Tuesday, 17 May 2011

Introducing Analiese: A wee rant about the importance of feminism in New Zealand

In 48 hours, I’ll be stepping down as President of Young Labour; a role which it has been an immense privilege to have held.  Despite our relatively long history, our youth wing has only had a handful of female presidents, which has always surprised me, given the relative prominence and exceptional calibre of women within our party. However, it is really encouraging to see that, gradually, more women are standing for roles of importance on our national executive.

For my first Young Labour Women blog post, I thought I’d talk a bit about why I joined the Labour party in the first place (bear with me, it has everything to do with feminism) and have a natter about the importance of feminism in New Zealand.

Despite not having any sort of political affiliation at that time, In 2008, I took over the role as the National Women’s Right Officer at the New Zealand Union of Students’ Association, advocating for women students across the country. It was a real mix of responsibilities, from advocacy work (I heard some stories that will affect me for the rest of my life) to political lobbying. It was during one of those political meetings that I was invited by the Hon. Steve Chadwick to address the Labour Women’s caucus on women’s affairs in tertiary education. Not only was I shocked that members of the government would be interested in what I, a lowly student, would have to say, but, after attending the meeting, I was pleased to find that there was a major political party that felt as though it had a real sense of egalitarianism throughout the party structure and one that valued the interests of women and the work of the Ministry of Women’s Affairs. So, in a sense, it was feminism that brought me to the Party.
But that’s just an aside, really. As my term draws to a close, I’ve been doing a bit of thinking about the role of women in leadership positions across the country and recently, just out of interest, really, I picked up a copy of the 2010 NZ Census of Women’s participation to see what changes the Human Rights Commission has picked up in the advancement of women’s rights in New Zealand since Labour’s term ended in 2008. What immediately jumped off the page for me was the following statement:

“New Zealand has started to slide backwards in a number of areas of female participation in governance, professional and public life. Gains made incrementally over the years are now being reversed”

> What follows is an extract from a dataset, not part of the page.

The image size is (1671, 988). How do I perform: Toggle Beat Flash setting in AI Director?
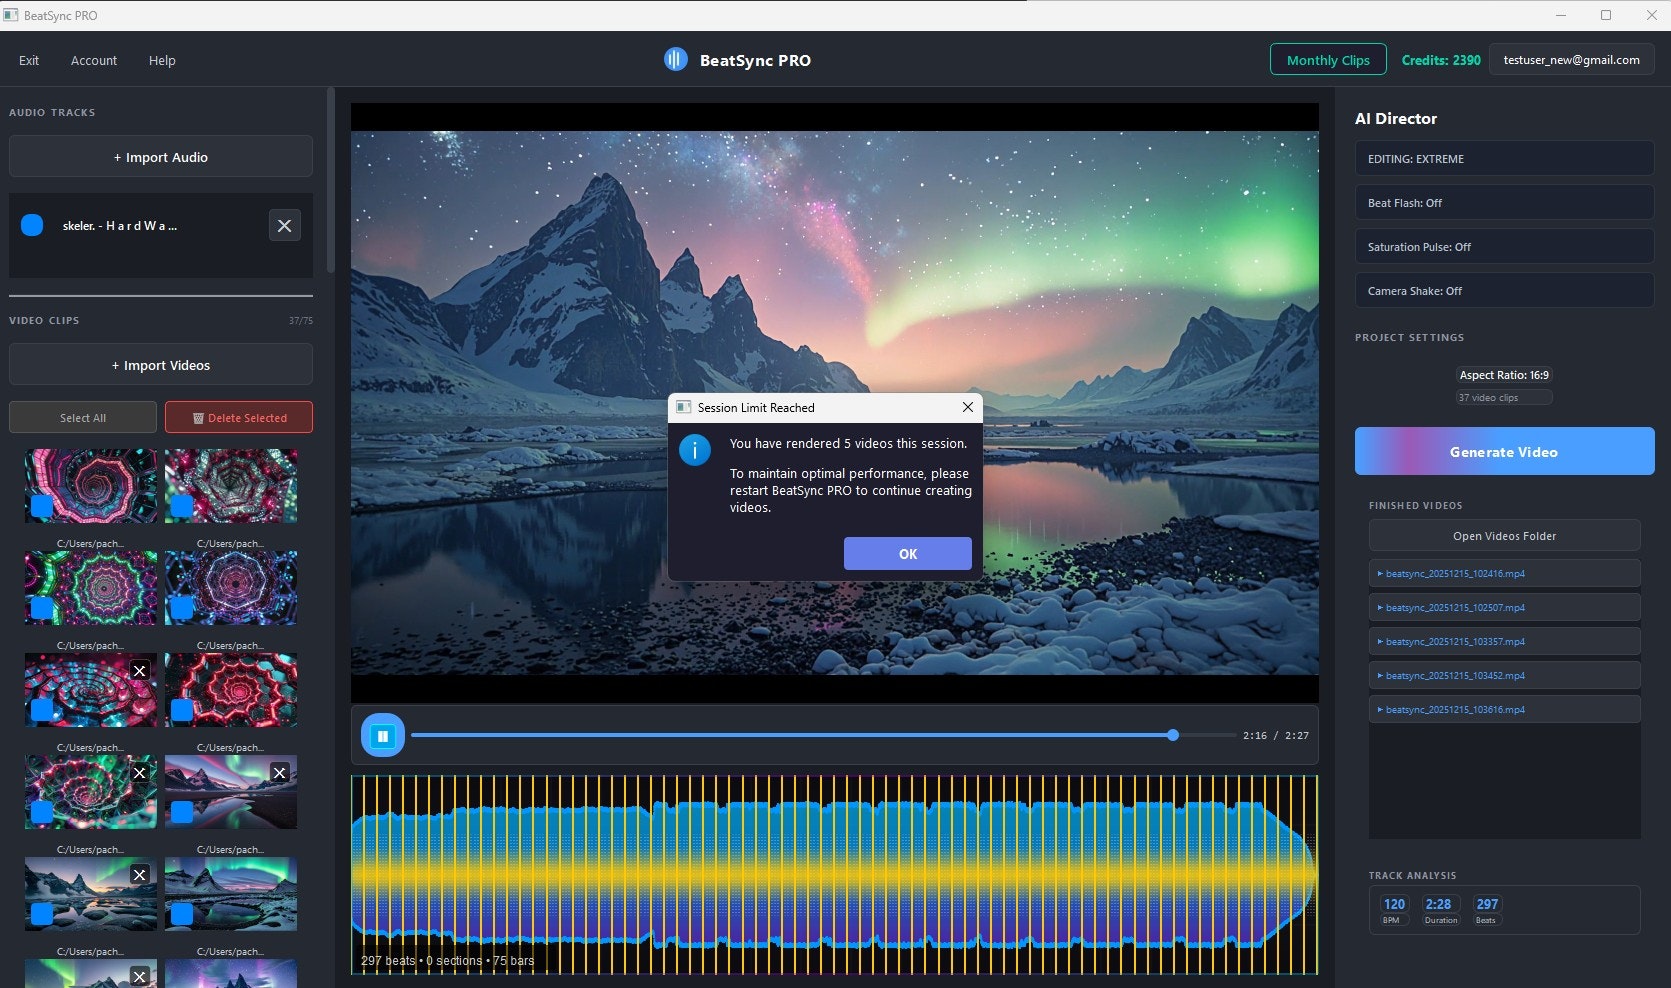coord(1503,202)
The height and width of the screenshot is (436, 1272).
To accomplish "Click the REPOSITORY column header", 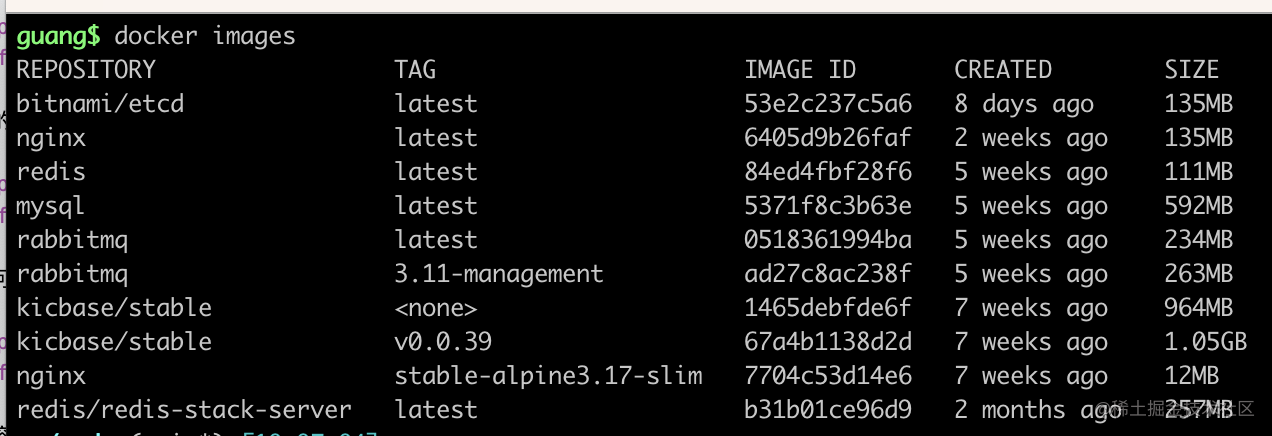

I know Caitlin’s already talked about the scrapping of the Pay Equity Unit; and Tariana Turia’s decision to slash a ridiculous amount of funding ($377,000 , in fact) from groups such as the Women’s Self Defense Project. We’ve also heard in recent times that the Government are slashing funding to women’s refuges and front-line anti-violence workers around New Zealand by around $700,000 (which is especially horrifying when you consider that, every night here  in New Zealand, 206 women and children need to spend a night in a Women's Refuge safe house), but when we have a party whose former Minister for Women’s Affairs, called her entire ministry a purely 'aspirational' body, and another acting Minister of Women’s Affairs in the same term who once called it a “historic, sexist relic and should have been scrapped”, need we be really surprised that women are being thrown at the bottom of the heap?

Perhaps what I found to be the most telling aspect of the report though was the fact that it talks about the importance that New Zealand has historically placed on women’s rights and the importance of women’s issues to our sense of national identity. It states that:

“Pride in women’s progress has been an important element in our national identity…Women’s continuing advancement in governance, professional and public life in New Zealand now requires greater leadership and commitment from both men and women to prevent regression.”

It’s pretty common knowledge that we were the first country in the world to give women the vote, and that’s something we should be immensely proud of, but we can’t just leave our legacy there and say “well, that was our contribution to that cause”.

That’s so 1893.

Advocating for women’s rights is an integral part of our history and, as ladies (and gentleman) of the Left, we need to ensure that we keep fighting the good fight and ensuring that issues which affect women are not just on the table (politically speaking), but are given the active consideration that they deserve.

(Just as an aside, on Friday, I along with two other members of Young Labour, will be presenting to the Women’s sector about youth involvement in women’s issues. I’ll be sure to write you an update!)